Cuando la filosofía se hace sierva de la fe y el dogma deja de ser filosofía para devenir religión positiva. Un conjunto disgregado de creencias y presuposiciones que enfatizan, con un lenguaje cada vez más pobre y soez, en valores ficticios y heroicidades inexistentes –capaces de mezclar en un mismo cocido a Buzz Light-Year con la santería, la pulpería de Zamora con Trucutrú, Boves con “el hombre nuevo”, los “colectivos” con los “bolichicos”, la equidad social con la miseria, la fuerza armada con un “partido de nuevo cuño”, la educación con el adoctrinamiento cubano o las políticas sociales con los “controles” económicos y la destrucción del aparato productivo– no solo no es una filosofía de vida, y ni siquiera es una filosofía de muerte: stricto sensu, es un pastiche. No puede ser una filosofía –y mucho menos de vida– el haber despilfarrado las enormes riquezas del país; el haber literalmente acabado con sus fuerzas productivas; el haber hipotecado –y arruinado– la nación. Nada tiene que ver con la racionalidad filosófica –¡y no se piense tan siquiera en una extravagante modalidad de Lebensphilosophie!– con el hecho de haber montado una estructura institucional paralela en salud, vivienda, seguridad y defensa, educación, etc., que terminó en la más absoluta de las irracionalidades, cabe decir: en la de tener que mantener a dos Estados dentro del Estado. Y es que “eso” terminaron siendo las llamadas “misiones”: una fuente continua de corrupción y derroche de recursos, un Frankenstein de dos cabezas, una de las más atroces y escandalosas burocracias del planeta.

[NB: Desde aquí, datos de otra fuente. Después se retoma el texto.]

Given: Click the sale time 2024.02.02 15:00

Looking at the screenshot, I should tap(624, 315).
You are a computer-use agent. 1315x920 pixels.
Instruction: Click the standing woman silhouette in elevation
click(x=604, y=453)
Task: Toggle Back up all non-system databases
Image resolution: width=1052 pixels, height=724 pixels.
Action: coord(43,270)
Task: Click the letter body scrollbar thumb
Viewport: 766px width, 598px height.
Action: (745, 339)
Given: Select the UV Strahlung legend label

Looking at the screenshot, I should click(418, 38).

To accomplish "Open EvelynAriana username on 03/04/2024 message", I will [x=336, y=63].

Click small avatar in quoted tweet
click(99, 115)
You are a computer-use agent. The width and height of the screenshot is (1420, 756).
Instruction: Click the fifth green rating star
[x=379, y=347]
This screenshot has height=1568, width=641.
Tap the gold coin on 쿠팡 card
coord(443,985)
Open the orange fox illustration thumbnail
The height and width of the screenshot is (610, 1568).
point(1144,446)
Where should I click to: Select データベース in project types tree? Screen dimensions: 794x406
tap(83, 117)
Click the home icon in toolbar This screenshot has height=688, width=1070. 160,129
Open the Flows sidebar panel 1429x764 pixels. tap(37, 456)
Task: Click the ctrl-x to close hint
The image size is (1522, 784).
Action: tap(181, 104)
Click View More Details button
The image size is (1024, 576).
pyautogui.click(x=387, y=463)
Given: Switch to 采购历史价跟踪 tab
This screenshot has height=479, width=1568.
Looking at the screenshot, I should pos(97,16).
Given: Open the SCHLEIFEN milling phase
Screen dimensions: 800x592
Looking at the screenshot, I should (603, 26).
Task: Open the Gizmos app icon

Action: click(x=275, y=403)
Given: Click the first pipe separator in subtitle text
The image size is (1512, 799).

Una “filosofía de vida” no puede haber en una sociedad en la que la pobreza material y espiritual se ha desbordado; en la que los “antivalores” se han convertido en los valores más preciados; en la que ejercer un cargo público es sinónimo de corrupción; en la que robar, secuestrar o asesinar a ciudadanos es motivo de orgullo y pose para Facebook; en la que el control del sistema carcelario está en manos del pranato y no de las autoridades competentes; en la que la violación de los derechos humanos ya se ha vuelto costumbre y tradición. En suma, una sociedad en la que los más ignorantes, los menos preparados, los más incompetentes, los mediocres y “piratas” son “el modelo” a seguir, los “auténticos patriotas”, los “revolucionarios”, los “hijos de Bolívar”, no puede ser, en ningún caso, una sociedad sustentada en una filosofía. Perdone, señora fiscal, pero no hay en esto un solo rastro de pensamiento ni de vida. Solo queda la ruina de las –otrora bellas y acogedoras– ciudades, la asfixia de las universidades, el dolor por los niños muriendo en los hospitales o comiendo de la basura. Solo queda la rabia ante la cruel represión, la vergüenza de la cola para el pan y, como “sistema de la verdad”, la humillación de las bolsas “Clap”.